- TASK
Among the entries below, only the lines from the one with "Instruction: Click the" through the one with "Task: Switch to the OTHER tab" are wanted, reproduced exactly. Pictures are not wanted.

- MATERIAL SHOWN

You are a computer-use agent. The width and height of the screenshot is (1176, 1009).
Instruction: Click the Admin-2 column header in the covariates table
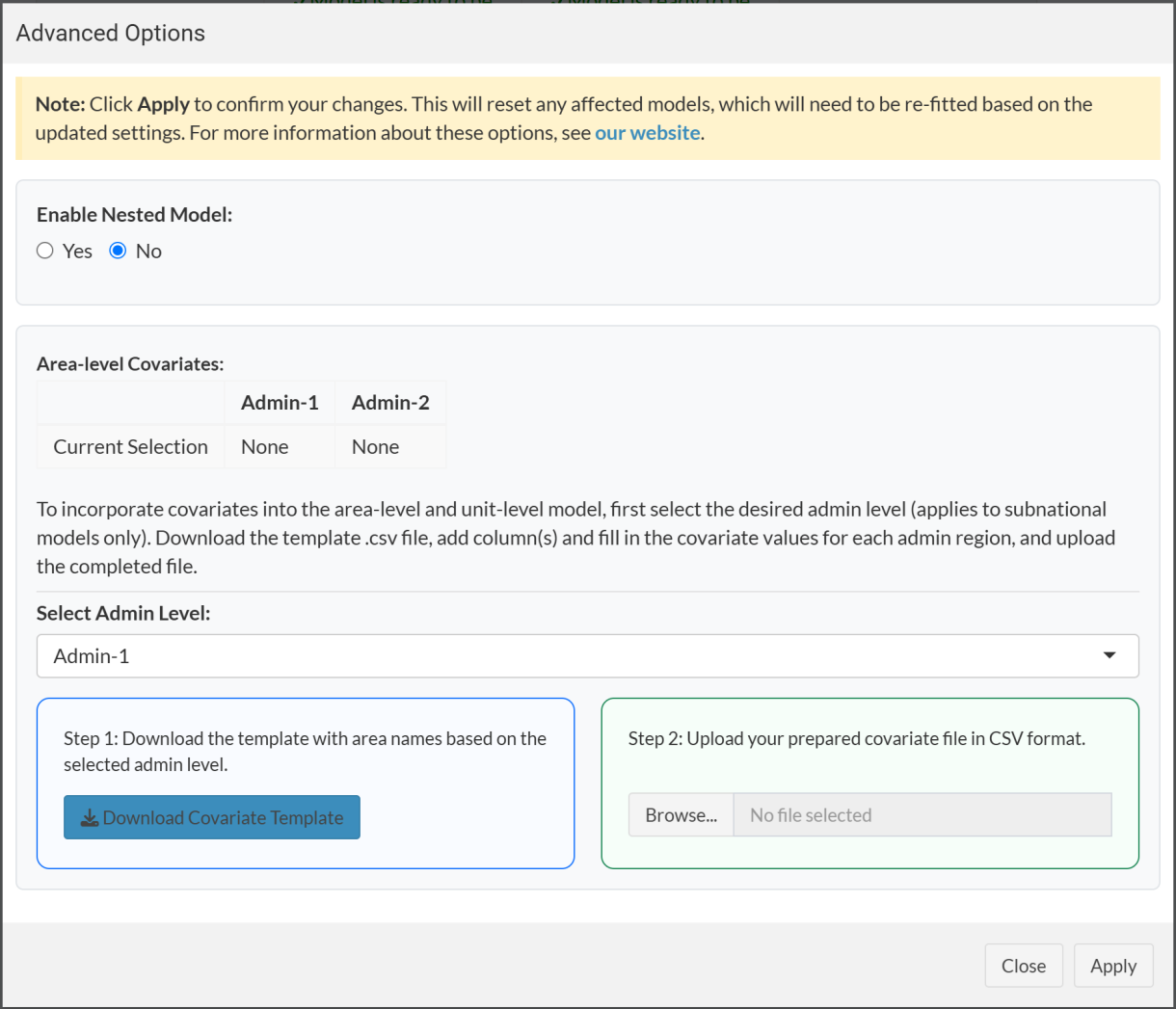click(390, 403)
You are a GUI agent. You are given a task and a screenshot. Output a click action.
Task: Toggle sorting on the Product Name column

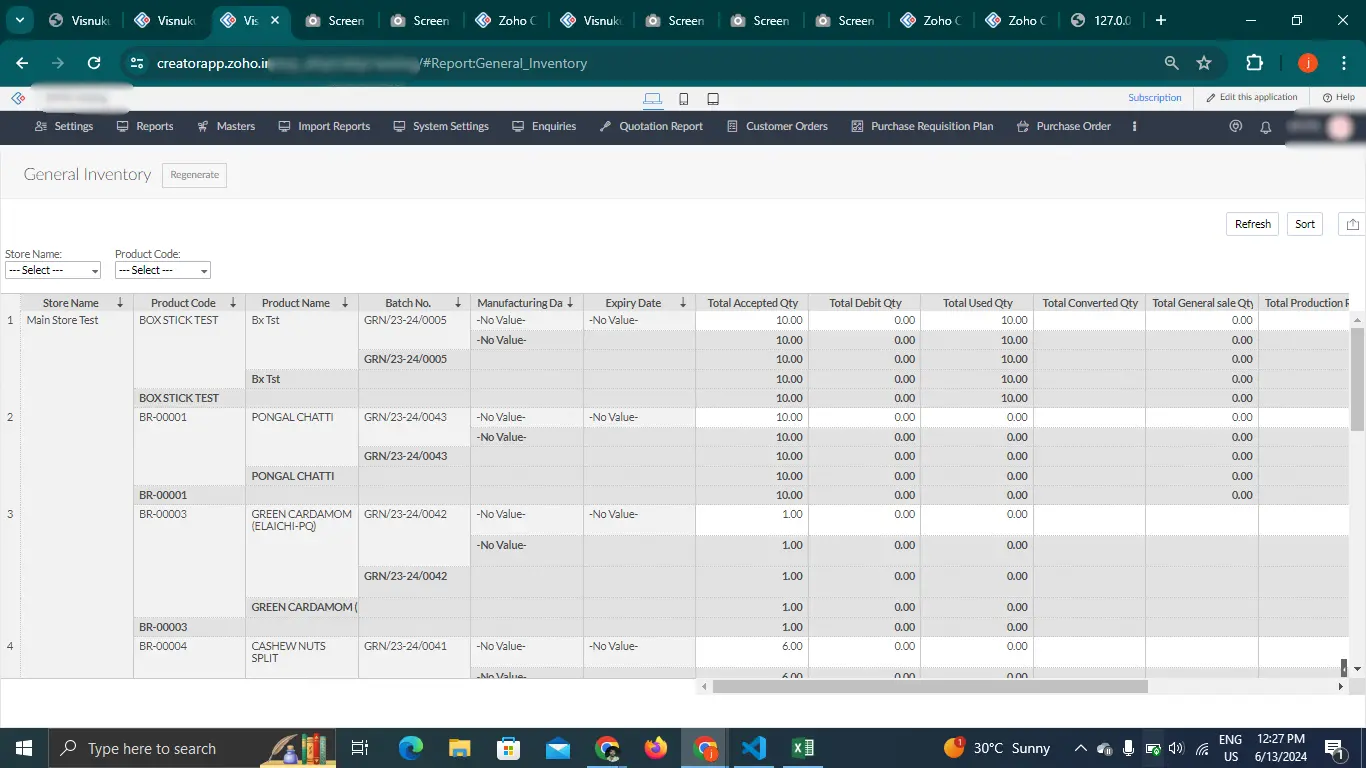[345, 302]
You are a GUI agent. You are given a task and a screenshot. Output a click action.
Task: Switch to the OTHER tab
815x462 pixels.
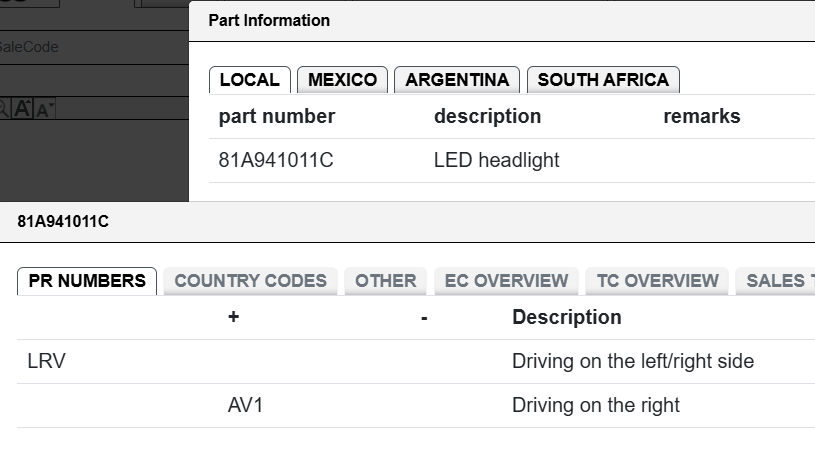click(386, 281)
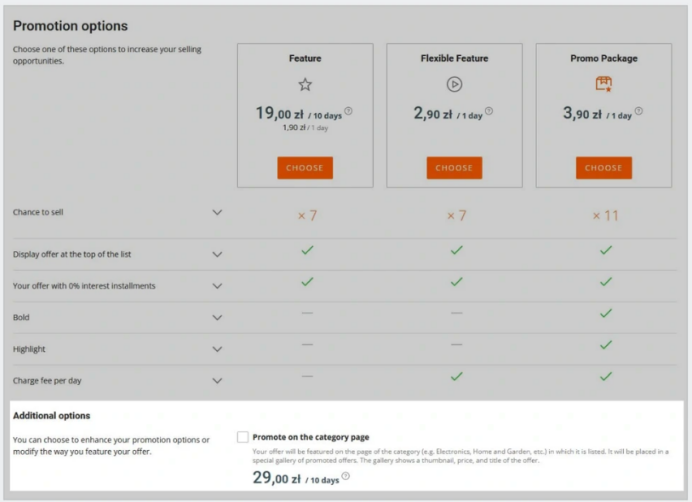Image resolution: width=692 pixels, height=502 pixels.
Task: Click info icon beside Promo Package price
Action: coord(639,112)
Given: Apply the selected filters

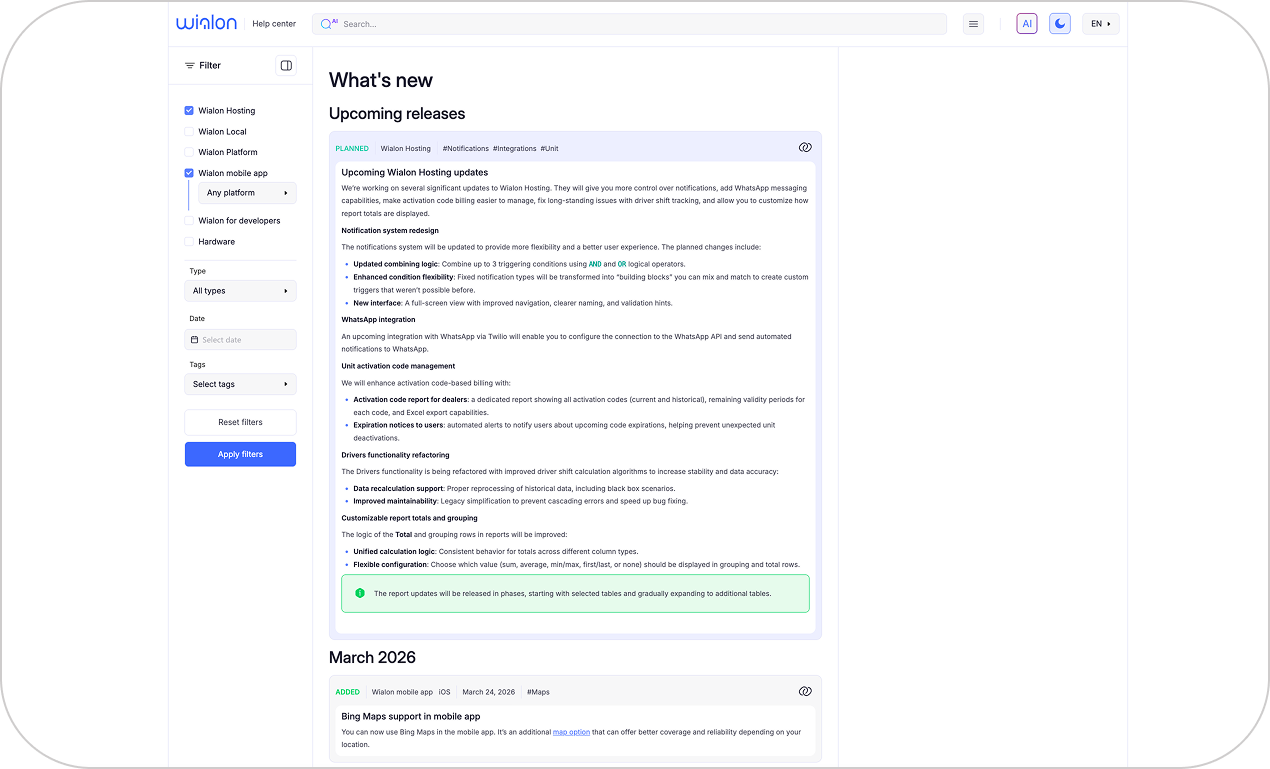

- WRITTEN RESPONSE
Instruction: Click the Admin-2 column header in the covariates table
click(390, 403)
You are a GUI agent. You are given a task and a screenshot. Output a click action.
Task: Toggle sorting on the Product Name column

[345, 302]
You are a GUI agent. You are given a task and a screenshot. Output a click action.
Task: Switch to the OTHER tab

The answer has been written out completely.